Diverse types of environments

First of all, there are more and more types of environments related to software, such as development environment, testing environment, UAT (User Acceptance Testing) environment, staging environment, gray environment, production environment, etc. It’s not an easy task just to distinguish the names and purposes of these environments.

Increasing complexity of environments

The architecture of modern applications is gradually shifting from monolithic applications to microservices applications. With the decomposition of services, various services such as caching, routing, messaging, and notifications are indispensable. Any misconfiguration in any of these areas can cause the application to fail to function properly. This doesn’t even include dependencies and invocation relations between various services, which causes the cost of deploying a complete environment to be extremely high for many businesses, and it may even become an impossible task.

Difficulty in ensuring environment consistency

For example, the classic blame shifting phrase “It works on my machine” highlights the issue of inconsistent environments. If the consistency of various environment configurations cannot be guaranteed, similar issues will continue to occur indefinitely. In fact, in many businesses, the production environment is managed and maintained by dedicated teams, and the management and configuration are relatively controlled. However, for the development environment, it is generally considered a black box, as it is the local computer of the developers and can hardly be managed even if one wants to.
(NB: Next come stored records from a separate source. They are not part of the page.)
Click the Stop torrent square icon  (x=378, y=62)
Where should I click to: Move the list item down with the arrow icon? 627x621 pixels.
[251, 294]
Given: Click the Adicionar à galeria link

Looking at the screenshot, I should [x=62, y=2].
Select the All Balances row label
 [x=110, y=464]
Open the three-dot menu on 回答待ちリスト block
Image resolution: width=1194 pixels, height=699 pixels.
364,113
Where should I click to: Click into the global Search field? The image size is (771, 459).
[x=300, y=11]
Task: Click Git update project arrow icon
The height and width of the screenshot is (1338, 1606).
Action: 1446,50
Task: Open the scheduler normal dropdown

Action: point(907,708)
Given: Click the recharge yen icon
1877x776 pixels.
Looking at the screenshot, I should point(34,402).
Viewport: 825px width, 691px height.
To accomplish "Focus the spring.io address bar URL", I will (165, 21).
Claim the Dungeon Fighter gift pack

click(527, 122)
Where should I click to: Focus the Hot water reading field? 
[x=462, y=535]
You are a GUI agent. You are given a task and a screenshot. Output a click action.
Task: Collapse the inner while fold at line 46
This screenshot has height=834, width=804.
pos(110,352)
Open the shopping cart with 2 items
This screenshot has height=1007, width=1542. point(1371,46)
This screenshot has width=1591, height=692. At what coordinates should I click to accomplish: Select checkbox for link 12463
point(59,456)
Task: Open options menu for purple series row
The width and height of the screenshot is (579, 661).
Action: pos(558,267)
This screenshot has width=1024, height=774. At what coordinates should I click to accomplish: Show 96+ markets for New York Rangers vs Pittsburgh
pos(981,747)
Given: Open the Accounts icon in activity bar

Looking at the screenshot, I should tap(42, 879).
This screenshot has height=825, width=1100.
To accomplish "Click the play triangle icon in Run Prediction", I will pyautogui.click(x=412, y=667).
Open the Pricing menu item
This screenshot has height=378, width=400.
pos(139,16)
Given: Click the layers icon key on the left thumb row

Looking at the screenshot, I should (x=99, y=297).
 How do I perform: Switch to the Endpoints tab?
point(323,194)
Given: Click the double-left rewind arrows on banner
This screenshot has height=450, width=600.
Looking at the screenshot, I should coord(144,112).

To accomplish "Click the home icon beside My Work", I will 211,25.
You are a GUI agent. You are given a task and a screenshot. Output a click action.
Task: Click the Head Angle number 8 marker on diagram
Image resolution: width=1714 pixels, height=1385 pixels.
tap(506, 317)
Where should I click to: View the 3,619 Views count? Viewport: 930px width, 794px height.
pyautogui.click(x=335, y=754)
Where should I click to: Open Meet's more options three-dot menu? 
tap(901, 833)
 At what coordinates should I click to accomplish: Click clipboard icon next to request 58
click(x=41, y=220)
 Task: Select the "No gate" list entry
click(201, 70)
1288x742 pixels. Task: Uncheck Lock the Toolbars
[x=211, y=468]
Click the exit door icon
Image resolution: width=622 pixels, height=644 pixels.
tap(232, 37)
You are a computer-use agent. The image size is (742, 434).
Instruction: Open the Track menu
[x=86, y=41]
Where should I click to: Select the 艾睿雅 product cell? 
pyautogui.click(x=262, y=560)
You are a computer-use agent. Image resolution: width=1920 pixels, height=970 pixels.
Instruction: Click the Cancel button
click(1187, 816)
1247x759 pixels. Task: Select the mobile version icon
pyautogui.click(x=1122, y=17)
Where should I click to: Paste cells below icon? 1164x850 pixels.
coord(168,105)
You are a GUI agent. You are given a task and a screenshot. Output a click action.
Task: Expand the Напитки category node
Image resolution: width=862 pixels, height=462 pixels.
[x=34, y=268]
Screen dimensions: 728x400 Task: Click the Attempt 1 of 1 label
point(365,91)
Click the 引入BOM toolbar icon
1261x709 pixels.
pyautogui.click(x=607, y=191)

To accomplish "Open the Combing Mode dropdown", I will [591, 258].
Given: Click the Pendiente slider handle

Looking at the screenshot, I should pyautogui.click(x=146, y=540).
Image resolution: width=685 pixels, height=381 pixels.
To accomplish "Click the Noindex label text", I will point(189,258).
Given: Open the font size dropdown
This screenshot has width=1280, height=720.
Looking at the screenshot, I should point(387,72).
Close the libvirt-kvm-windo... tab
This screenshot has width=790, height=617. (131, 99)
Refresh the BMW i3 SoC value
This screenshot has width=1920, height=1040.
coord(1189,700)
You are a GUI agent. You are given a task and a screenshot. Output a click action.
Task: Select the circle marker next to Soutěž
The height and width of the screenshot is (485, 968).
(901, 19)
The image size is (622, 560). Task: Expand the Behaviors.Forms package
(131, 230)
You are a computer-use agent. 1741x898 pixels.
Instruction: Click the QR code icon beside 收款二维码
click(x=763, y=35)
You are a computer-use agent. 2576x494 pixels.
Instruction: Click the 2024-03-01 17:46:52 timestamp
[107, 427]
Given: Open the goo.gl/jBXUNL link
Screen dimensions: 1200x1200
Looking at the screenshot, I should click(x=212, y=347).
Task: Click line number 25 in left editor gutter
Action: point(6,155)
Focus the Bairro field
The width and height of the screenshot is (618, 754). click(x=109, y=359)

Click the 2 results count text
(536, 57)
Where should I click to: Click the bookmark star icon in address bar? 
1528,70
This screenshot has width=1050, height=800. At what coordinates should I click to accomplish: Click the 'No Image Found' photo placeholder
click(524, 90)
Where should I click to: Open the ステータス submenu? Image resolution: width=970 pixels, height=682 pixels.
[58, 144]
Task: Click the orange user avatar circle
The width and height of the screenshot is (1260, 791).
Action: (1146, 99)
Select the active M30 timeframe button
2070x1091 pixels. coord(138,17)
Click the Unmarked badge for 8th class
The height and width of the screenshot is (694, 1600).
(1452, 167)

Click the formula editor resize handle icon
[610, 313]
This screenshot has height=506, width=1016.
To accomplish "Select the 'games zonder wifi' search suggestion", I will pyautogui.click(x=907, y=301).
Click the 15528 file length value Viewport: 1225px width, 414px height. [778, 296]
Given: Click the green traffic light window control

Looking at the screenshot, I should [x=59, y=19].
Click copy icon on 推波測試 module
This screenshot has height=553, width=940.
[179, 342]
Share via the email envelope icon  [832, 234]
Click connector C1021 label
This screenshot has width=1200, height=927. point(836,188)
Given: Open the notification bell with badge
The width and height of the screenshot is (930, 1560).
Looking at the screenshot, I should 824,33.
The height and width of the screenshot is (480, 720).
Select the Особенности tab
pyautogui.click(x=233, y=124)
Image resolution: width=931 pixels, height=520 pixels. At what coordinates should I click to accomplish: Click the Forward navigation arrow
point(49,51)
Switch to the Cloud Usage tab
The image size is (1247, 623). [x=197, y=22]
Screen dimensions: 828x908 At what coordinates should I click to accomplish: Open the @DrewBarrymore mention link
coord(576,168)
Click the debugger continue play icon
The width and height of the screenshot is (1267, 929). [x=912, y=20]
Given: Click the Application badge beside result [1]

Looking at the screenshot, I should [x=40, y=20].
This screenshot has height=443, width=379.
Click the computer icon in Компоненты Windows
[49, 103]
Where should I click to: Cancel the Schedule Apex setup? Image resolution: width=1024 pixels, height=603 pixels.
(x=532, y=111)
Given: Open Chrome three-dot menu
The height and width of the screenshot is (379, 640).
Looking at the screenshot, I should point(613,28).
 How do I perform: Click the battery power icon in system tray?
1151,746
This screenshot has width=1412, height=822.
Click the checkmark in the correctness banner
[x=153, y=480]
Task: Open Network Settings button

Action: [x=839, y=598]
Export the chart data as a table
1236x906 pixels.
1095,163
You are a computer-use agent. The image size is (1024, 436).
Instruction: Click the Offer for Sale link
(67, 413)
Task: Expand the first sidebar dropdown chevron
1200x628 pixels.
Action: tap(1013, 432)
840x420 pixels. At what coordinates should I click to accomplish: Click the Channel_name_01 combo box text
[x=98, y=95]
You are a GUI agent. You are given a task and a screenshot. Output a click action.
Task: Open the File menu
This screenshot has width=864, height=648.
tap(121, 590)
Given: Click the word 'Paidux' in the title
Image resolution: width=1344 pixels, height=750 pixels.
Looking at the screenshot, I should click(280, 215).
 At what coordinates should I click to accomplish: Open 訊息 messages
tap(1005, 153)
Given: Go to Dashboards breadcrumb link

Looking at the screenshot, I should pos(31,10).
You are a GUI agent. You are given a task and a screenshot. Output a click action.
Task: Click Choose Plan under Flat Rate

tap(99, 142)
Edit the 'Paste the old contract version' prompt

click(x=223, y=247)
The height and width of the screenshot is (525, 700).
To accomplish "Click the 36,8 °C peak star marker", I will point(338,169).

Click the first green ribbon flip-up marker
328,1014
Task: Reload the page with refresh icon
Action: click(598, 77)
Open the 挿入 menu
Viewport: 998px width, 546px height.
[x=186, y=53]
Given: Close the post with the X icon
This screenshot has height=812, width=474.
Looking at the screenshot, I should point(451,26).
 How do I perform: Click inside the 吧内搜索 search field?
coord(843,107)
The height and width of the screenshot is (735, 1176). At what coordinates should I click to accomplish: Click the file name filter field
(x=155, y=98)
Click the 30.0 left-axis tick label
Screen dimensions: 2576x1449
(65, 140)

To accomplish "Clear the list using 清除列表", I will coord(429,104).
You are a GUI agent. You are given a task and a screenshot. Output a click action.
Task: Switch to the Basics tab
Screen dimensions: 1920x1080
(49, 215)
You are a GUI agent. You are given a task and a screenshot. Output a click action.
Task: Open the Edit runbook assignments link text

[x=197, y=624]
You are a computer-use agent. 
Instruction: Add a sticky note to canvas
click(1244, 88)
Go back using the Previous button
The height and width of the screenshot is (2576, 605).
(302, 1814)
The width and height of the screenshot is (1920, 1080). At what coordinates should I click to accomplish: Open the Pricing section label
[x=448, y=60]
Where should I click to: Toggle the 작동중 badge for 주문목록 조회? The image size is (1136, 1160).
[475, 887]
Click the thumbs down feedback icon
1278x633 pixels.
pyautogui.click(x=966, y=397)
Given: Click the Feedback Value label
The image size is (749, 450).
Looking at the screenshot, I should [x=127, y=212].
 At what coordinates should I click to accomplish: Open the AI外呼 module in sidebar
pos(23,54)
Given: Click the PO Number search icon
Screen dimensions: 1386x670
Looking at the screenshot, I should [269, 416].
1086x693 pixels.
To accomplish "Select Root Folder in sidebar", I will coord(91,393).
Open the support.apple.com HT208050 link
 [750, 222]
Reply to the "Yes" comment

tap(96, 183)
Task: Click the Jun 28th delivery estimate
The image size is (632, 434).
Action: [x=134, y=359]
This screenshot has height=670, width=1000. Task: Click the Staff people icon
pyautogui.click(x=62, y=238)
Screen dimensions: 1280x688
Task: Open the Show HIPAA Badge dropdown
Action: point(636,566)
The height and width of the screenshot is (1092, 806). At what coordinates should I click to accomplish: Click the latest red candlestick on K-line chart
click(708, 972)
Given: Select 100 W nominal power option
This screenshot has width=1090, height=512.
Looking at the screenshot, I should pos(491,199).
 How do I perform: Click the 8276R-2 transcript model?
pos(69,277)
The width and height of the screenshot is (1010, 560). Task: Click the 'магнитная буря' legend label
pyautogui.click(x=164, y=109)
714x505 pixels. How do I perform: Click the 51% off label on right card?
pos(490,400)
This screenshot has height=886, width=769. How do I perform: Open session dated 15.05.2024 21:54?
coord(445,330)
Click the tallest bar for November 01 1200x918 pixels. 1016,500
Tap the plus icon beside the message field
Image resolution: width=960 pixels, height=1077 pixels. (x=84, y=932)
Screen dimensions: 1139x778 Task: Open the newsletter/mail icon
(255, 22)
Slow delivery of environments

Due to the separation of responsibilities, the process of requesting an environment is usually lengthy. It often takes 2 weeks or even longer from the application request to the delivery of a usable environment.

On the one hand, this is related to internal process approvals within the company. I have seen companies that require 5 levels of approvals to request an environment. Imagine that in a flat organization, there may not even be 5 levels between an employee and the CEO. On the other hand, environment configuration relies on manual completion, which is cumbersome and inefficient. In most cases, environment configuration documents are outdated and do not dynamically adjust according to application upgrades. Days can easily pass by.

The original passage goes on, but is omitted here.